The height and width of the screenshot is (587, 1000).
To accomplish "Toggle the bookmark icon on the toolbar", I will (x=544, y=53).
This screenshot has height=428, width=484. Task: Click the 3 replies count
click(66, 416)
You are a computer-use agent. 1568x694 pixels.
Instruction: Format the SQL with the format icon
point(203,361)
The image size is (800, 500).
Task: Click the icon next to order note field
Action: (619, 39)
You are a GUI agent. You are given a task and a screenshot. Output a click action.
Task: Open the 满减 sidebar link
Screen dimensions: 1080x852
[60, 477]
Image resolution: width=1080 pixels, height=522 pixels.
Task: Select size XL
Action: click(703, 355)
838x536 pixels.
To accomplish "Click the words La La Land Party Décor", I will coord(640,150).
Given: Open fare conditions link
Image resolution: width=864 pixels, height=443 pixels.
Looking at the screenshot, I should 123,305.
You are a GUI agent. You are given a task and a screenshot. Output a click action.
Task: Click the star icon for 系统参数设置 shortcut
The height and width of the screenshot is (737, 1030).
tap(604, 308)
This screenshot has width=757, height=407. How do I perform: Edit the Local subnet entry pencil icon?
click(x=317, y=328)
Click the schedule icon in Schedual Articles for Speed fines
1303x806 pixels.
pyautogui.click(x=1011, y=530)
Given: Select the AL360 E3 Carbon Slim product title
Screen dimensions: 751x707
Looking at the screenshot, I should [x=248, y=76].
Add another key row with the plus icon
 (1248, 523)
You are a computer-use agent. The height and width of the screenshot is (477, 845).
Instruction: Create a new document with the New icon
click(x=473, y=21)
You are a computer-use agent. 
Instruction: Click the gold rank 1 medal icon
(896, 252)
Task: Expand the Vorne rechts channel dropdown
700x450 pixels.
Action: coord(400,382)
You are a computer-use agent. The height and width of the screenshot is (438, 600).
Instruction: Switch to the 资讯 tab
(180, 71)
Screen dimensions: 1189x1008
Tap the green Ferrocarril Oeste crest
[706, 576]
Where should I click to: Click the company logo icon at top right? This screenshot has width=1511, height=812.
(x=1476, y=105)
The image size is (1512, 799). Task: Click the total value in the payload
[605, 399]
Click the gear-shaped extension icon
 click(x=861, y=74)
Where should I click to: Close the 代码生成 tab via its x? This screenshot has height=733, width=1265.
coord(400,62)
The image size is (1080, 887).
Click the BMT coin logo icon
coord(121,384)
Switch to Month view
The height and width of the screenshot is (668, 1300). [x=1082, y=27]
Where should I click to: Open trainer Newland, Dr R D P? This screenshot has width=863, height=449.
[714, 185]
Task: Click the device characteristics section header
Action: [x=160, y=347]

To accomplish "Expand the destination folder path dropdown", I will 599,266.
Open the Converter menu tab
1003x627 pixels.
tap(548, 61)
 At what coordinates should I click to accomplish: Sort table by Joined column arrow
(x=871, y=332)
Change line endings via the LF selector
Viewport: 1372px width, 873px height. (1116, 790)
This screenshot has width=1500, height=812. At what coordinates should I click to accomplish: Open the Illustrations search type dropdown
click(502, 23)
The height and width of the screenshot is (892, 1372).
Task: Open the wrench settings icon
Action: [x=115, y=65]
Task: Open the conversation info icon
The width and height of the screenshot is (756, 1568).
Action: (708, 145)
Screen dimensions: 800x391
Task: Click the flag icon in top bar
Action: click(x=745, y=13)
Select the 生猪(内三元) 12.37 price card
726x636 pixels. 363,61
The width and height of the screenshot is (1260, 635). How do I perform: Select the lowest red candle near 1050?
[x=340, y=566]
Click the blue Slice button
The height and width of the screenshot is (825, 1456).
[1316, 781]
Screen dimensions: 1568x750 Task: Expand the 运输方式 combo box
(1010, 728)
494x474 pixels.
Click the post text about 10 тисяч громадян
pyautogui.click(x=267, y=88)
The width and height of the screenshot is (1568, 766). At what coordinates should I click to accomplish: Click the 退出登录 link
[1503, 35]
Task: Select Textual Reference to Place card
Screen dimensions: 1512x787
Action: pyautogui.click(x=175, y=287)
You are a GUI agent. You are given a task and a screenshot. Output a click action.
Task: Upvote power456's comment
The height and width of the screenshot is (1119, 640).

★ ★ ★ ★ ★

| What is asked |
Please repeat every one of the rows above, reproducing each line without any change.

| Solution below |
The height and width of the screenshot is (587, 1000).
To accomplish "Toggle the bookmark icon on the toolbar", I will (x=544, y=53).
This screenshot has height=428, width=484. Task: Click the 3 replies count
click(66, 416)
You are a computer-use agent. 1568x694 pixels.
Instruction: Format the SQL with the format icon
point(203,361)
The image size is (800, 500).
Task: Click the icon next to order note field
Action: (619, 39)
You are a GUI agent. You are given a task and a screenshot. Output a click action.
Task: Open the 满减 sidebar link
Screen dimensions: 1080x852
[60, 477]
Image resolution: width=1080 pixels, height=522 pixels.
Task: Select size XL
Action: click(703, 355)
838x536 pixels.
To accomplish "Click the words La La Land Party Décor", I will coord(640,150).
Given: Open fare conditions link
Image resolution: width=864 pixels, height=443 pixels.
Looking at the screenshot, I should 123,305.
You are a GUI agent. You are given a task and a screenshot. Output a click action.
Task: Click the star icon for 系统参数设置 shortcut
The height and width of the screenshot is (737, 1030).
tap(604, 308)
This screenshot has width=757, height=407. How do I perform: Edit the Local subnet entry pencil icon?
click(x=317, y=328)
Click the schedule icon in Schedual Articles for Speed fines
1303x806 pixels.
pyautogui.click(x=1011, y=530)
Given: Select the AL360 E3 Carbon Slim product title
Screen dimensions: 751x707
Looking at the screenshot, I should [x=248, y=76].
Add another key row with the plus icon
 (1248, 523)
You are a computer-use agent. The height and width of the screenshot is (477, 845).
Instruction: Create a new document with the New icon
click(x=473, y=21)
You are a computer-use agent. 
Instruction: Click the gold rank 1 medal icon
(896, 252)
Task: Expand the Vorne rechts channel dropdown
700x450 pixels.
Action: coord(400,382)
You are a computer-use agent. The height and width of the screenshot is (438, 600).
Instruction: Switch to the 资讯 tab
(180, 71)
Screen dimensions: 1189x1008
Tap the green Ferrocarril Oeste crest
[706, 576]
Where should I click to: Click the company logo icon at top right? This screenshot has width=1511, height=812.
(x=1476, y=105)
The image size is (1512, 799). Task: Click the total value in the payload
[605, 399]
Click the gear-shaped extension icon
 click(x=861, y=74)
Where should I click to: Close the 代码生成 tab via its x? This screenshot has height=733, width=1265.
coord(400,62)
The image size is (1080, 887).
Click the BMT coin logo icon
coord(121,384)
Switch to Month view
The height and width of the screenshot is (668, 1300). [x=1082, y=27]
Where should I click to: Open trainer Newland, Dr R D P? This screenshot has width=863, height=449.
[714, 185]
Task: Click the device characteristics section header
Action: [x=160, y=347]

To accomplish "Expand the destination folder path dropdown", I will 599,266.
Open the Converter menu tab
1003x627 pixels.
tap(548, 61)
 At what coordinates should I click to accomplish: Sort table by Joined column arrow
(x=871, y=332)
Change line endings via the LF selector
Viewport: 1372px width, 873px height. (1116, 790)
This screenshot has width=1500, height=812. At what coordinates should I click to accomplish: Open the Illustrations search type dropdown
click(502, 23)
The height and width of the screenshot is (892, 1372).
Task: Open the wrench settings icon
Action: [x=115, y=65]
Task: Open the conversation info icon
The width and height of the screenshot is (756, 1568).
Action: (708, 145)
Screen dimensions: 800x391
Task: Click the flag icon in top bar
Action: click(x=745, y=13)
Select the 生猪(内三元) 12.37 price card
726x636 pixels. 363,61
The width and height of the screenshot is (1260, 635). How do I perform: Select the lowest red candle near 1050?
[x=340, y=566]
Click the blue Slice button
The height and width of the screenshot is (825, 1456).
[1316, 781]
Screen dimensions: 1568x750 Task: Expand the 运输方式 combo box
(1010, 728)
494x474 pixels.
Click the post text about 10 тисяч громадян
pyautogui.click(x=267, y=88)
The width and height of the screenshot is (1568, 766). At what coordinates should I click to accomplish: Click the 退出登录 link
[1503, 35]
Task: Select Textual Reference to Place card
Screen dimensions: 1512x787
Action: pyautogui.click(x=175, y=287)
You are a GUI agent. You are given a task and a screenshot. Output a click action.
Task: Upvote power456's comment
The height and width of the screenshot is (1119, 640).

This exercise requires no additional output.